Delpoux: "Gagner pour se faire respecter"

L'autre derby aquitain oppose Bordeaux-Bègles à Bayonne samedi soir. Les promus bordelais avaient lourdement chuté défaite face au Stade Français le week end dernier. Samedi, c'est leur premier match à domicile, 8 ans après la relégation. Un petit évènement dans le monde du rugby bordelais.

"Il faut gagner pour se faire respecter", a assuré Marc Delpoux, manageur de Bordeaux-Bègles qui a délocalisé la réception de Bayonne samedi à Chaban-Delmas, ajoutant que son équipe est "gonflée à bloc" après la défaite inaugurale au Stade Français (41-20).

« Comment abordez-vous cette première à Chaban-Delmas, c'est victoire coûte que coûte ?

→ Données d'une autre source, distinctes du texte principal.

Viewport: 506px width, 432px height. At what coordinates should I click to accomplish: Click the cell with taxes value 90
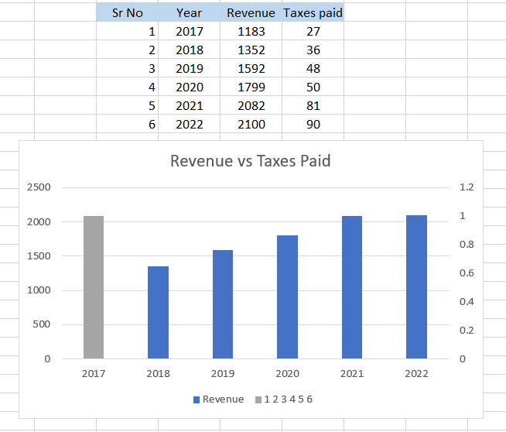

J'ai dit aux joueurs qu'il fallait gagner 1 à 0. C'est mon expression favorite, peu importe la manière, comment ils feront, toujours est-il qu'il faut gagner pour se faire respecter, ce qui n'a pas été le cas à Paris. On n'a pas été respecté et cela nous agace vraiment. Depuis que l'on est en Top 14, il y a eu les critiques que l'on a subies lundi, certainement à juste raison, dans la presse écrite ou autres. Merci de nous faire tout ça parce que cela nous gonfle à bloc et on va tout faire pour gagner. Si les Bayonnais sont meilleurs, on l'a déjà dit, notre championnat est calé entre huit et dix victoires, on sera patient.

Vous semblez remonté comme une pendule ?

Moi oui, et les autres (du staff) aussi, les joueurs aussi. On a envie de faire bien, on a demandé aux joueurs de regarder les tribunes aujourd'hui lors de la mise en place, puis de ne plus les regarder. On ne vient pas à Chaban-Delmas pour s'amuser, on ne vient pas pour faire la fête. La fête, ce sont les supporteurs. Comme l'a dit le président, c'est le financier qui est important ici à Chaban-Delmas, c'est asseoir le club financièrement bien sûr car il en a besoin et nous le sportif, on a vraiment envie de montrer que l'UBB a sa place en Top 14.

Pensez-vous avoir eu le temps de prendre vos marques sur ce terrain ?

A Agen, le jour de la finale (d'accession de Pro D2), on ne les avait pas et cela ne s'est pas trop mal passé. A Grenoble (en demi-finale), on n'avait pas fait la mise en place (à Lesdiguières) et cela ne s'était pas trop mal passé. Cette histoire de repères, à part pour le buteur, c'est un terrain. En tant que joueur, cela fait plaisir de jouer sur des stades comme ça. Je dis et je redis, on a besoin de deux stades: on est bien à Moga (stade de Bègles), c'est notre maison, là où on s'entraîne toute la semaine, là où on a nos repères, on s'y plaît mais on a aussi besoin de venir à Chaban. On veut avoir deux maisons, notre maison principale et notre maison secondaire et je crois que l'on peut être heureux dans les deux ».